» DIRECTIONS FOR THIS TASK: Could you write out, exactly as they stand, only the lines in the listing below from the line with "Click the jquery.qrcode.min.js log entry" to the line with "This screenshot has height=513, width=812.", both ends included, without the pictures?

» MATERIAL TO PROCESS:
* * * * * * *
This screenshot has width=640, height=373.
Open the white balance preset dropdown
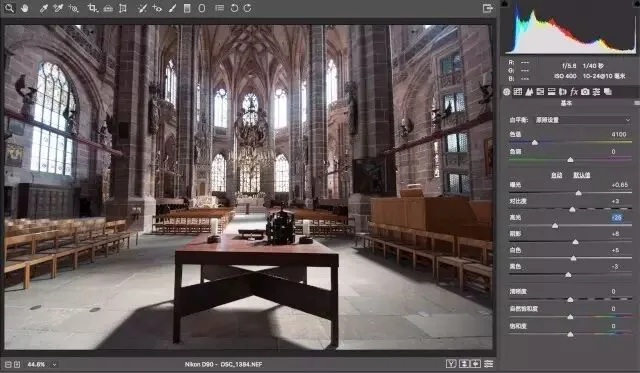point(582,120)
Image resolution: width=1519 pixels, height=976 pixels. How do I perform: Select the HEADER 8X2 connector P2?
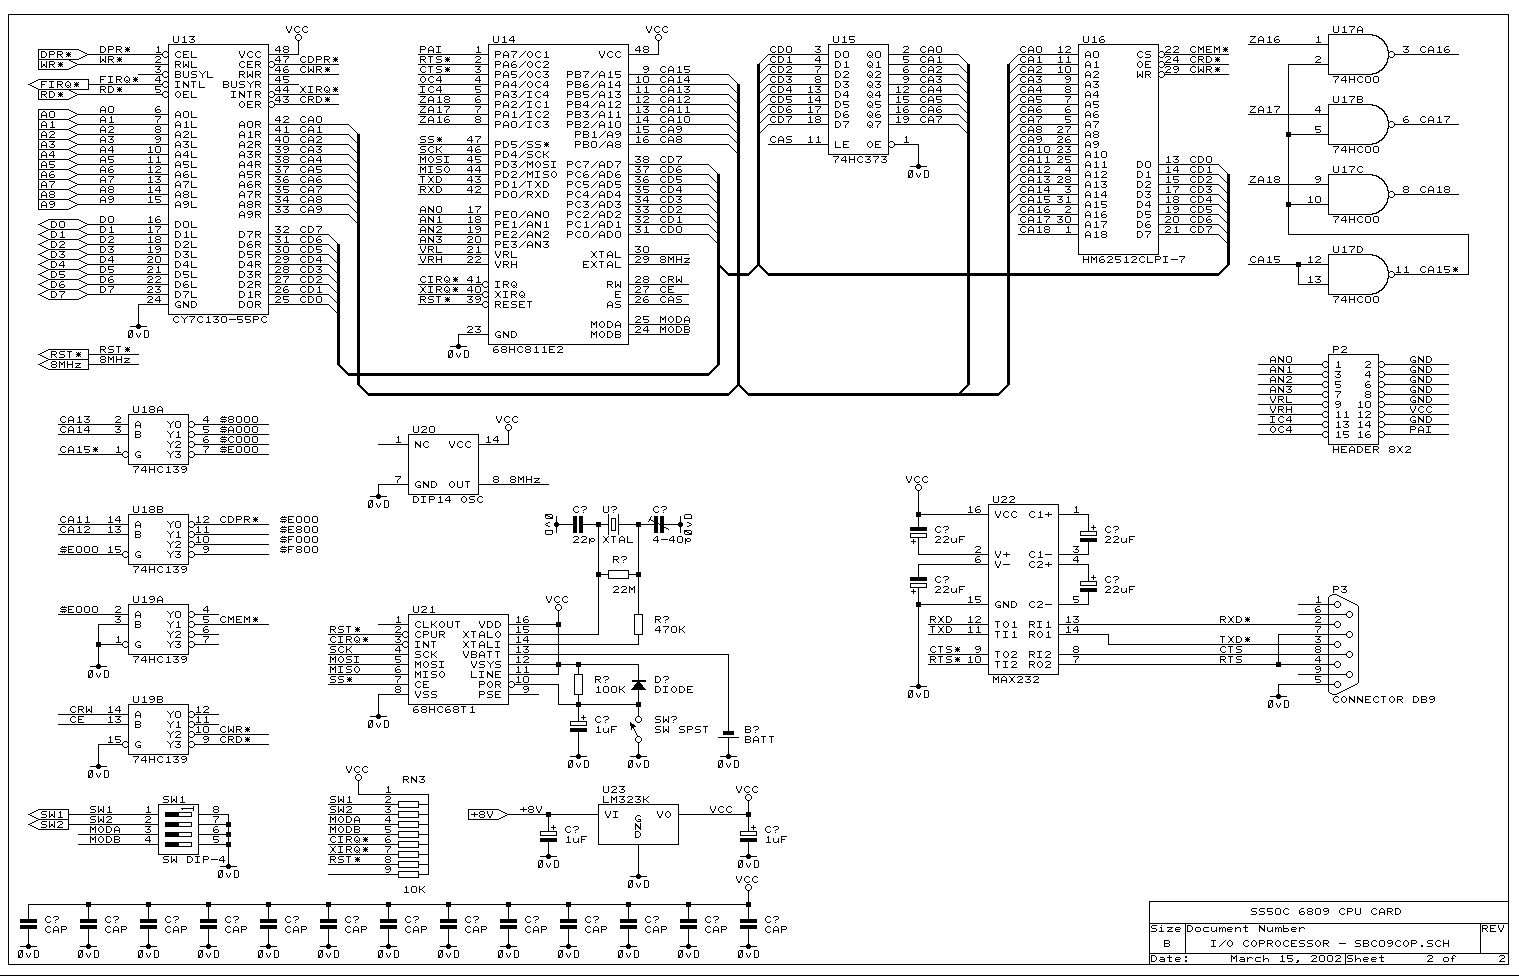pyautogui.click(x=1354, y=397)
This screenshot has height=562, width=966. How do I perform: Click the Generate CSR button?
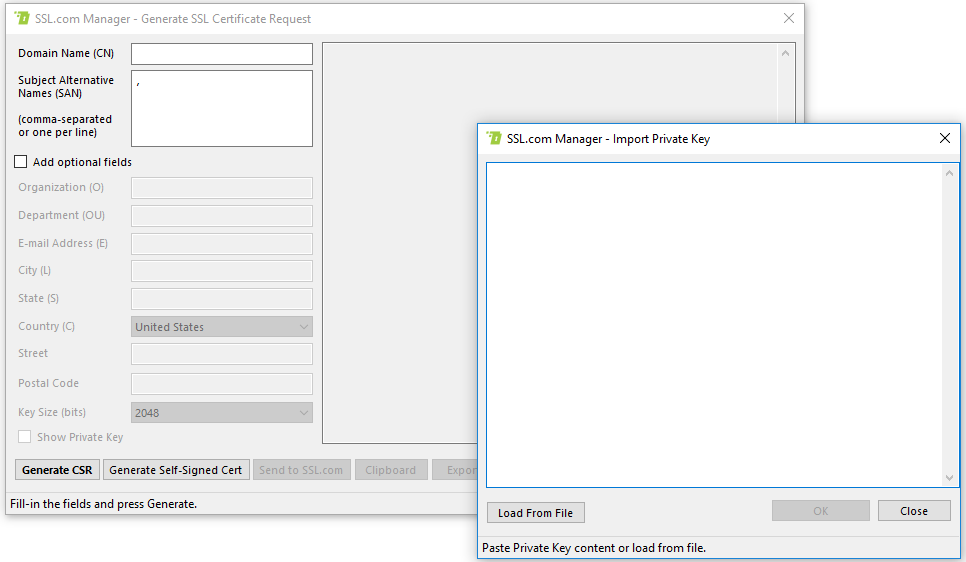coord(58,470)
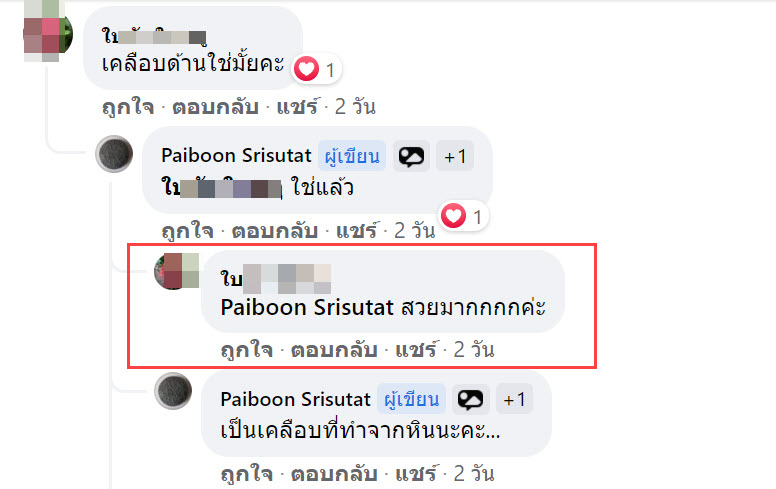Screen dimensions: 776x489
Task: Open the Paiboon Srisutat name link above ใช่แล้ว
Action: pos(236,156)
* * * * * * *
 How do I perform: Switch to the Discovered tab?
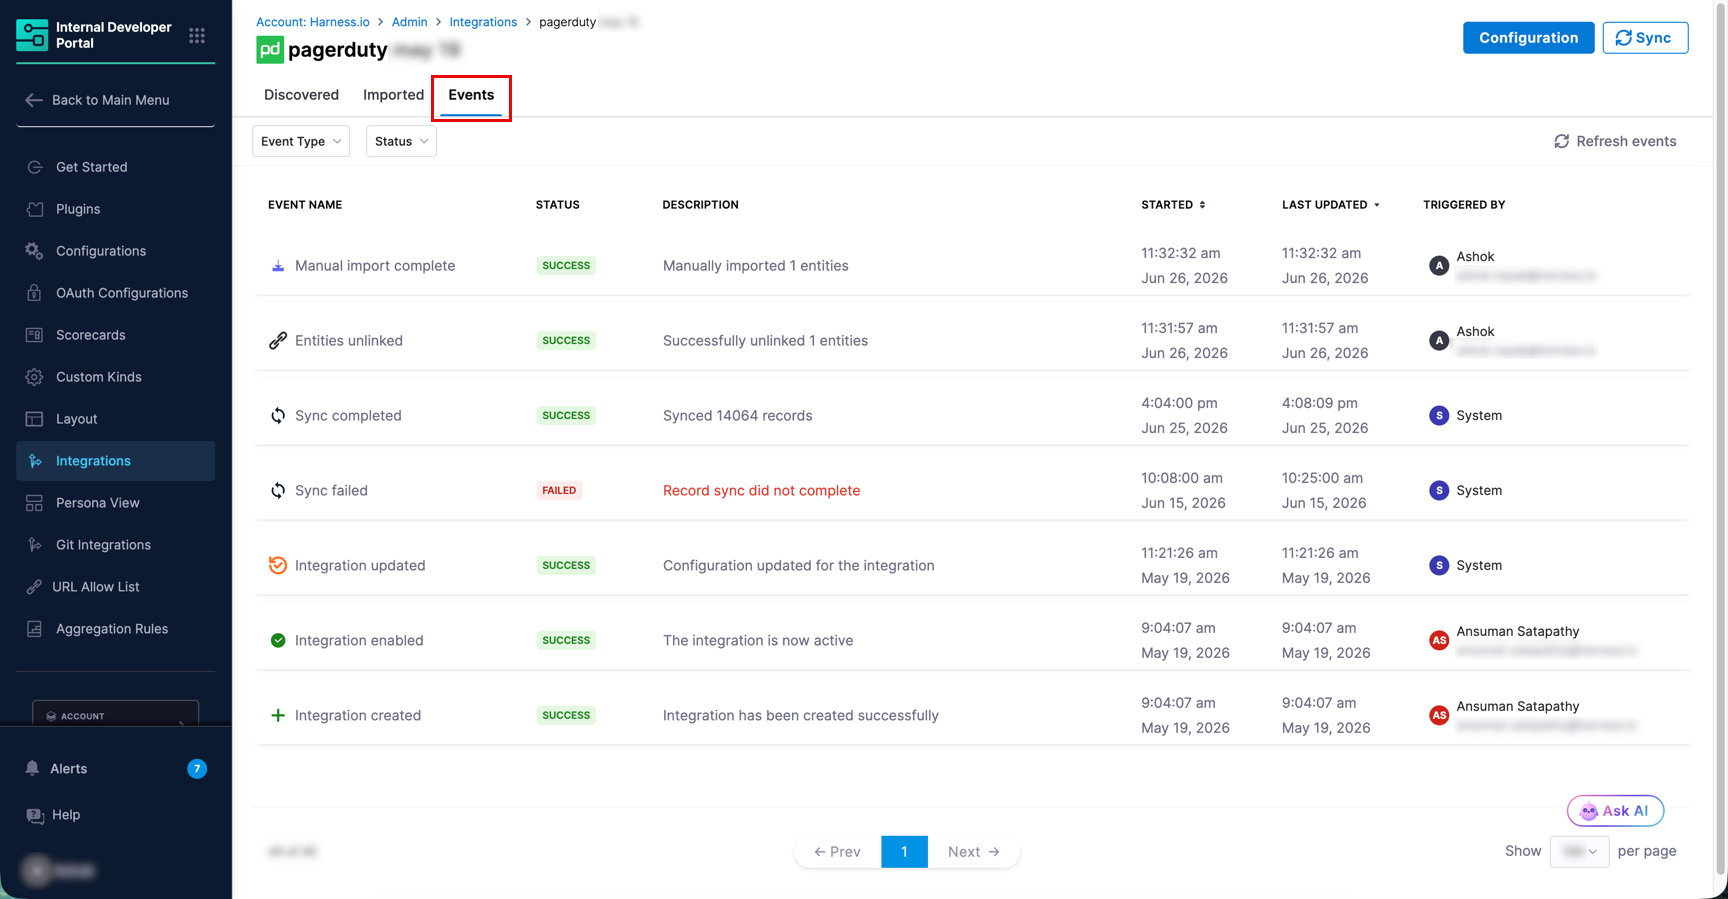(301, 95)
* * * * * * *
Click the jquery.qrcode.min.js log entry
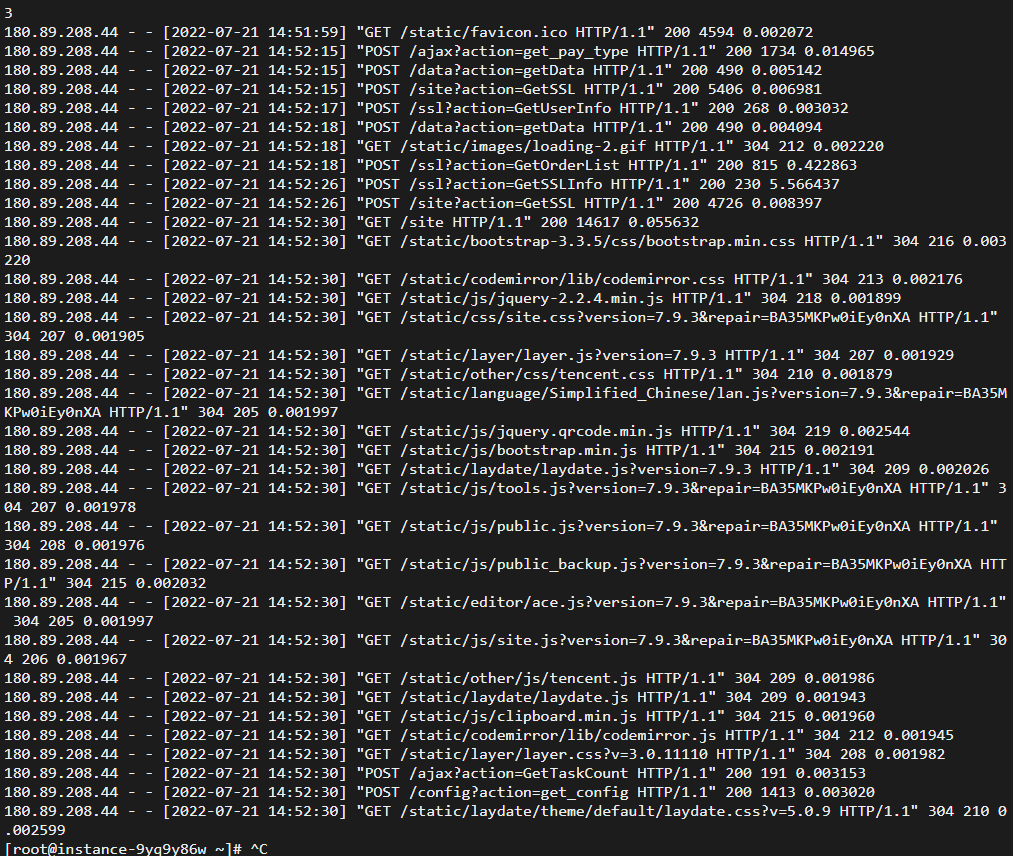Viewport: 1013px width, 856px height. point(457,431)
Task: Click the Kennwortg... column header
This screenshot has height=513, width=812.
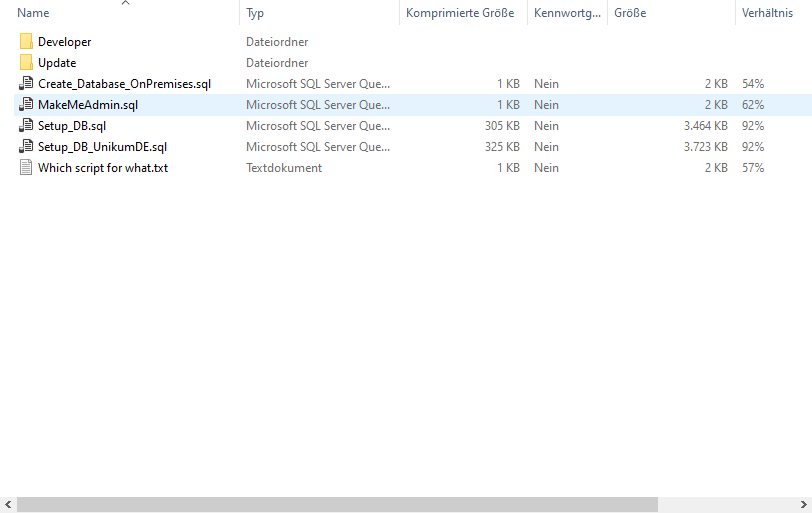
* * * * * * *
» TASK RESULT:
Click the jquery.qrcode.min.js log entry
Viewport: 1013px width, 856px height. point(457,431)
Task: Click the Kennwortg... column header
This screenshot has height=513, width=812.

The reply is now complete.